**PROBLEM**
Give the number of lines in the entries below that contain "target". Write nothing besides it.

*** DATASET RECORDS ***

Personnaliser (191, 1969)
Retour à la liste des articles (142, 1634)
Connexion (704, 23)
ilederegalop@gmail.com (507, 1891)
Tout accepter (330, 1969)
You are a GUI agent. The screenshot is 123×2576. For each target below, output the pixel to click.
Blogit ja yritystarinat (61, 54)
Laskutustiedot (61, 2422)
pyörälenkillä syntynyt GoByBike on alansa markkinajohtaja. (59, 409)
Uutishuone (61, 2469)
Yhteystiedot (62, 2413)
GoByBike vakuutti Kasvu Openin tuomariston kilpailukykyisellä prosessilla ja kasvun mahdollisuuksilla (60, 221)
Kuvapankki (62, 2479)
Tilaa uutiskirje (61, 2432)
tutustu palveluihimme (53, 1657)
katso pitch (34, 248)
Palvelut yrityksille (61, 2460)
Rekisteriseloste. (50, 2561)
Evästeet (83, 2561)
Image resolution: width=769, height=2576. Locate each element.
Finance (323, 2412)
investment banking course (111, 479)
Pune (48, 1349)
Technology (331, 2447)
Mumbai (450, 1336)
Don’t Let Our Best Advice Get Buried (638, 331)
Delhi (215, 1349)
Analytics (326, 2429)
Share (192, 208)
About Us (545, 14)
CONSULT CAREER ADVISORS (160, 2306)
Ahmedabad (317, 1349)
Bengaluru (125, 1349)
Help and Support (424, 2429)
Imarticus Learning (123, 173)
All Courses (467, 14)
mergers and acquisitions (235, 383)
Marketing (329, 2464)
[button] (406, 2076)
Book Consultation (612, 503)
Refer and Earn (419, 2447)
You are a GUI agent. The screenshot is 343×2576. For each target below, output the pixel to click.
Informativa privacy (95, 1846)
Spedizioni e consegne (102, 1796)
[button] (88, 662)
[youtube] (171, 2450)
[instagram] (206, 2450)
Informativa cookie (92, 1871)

*** End of DATASET RECORDS ***

**THE COMPLETED TASK**
2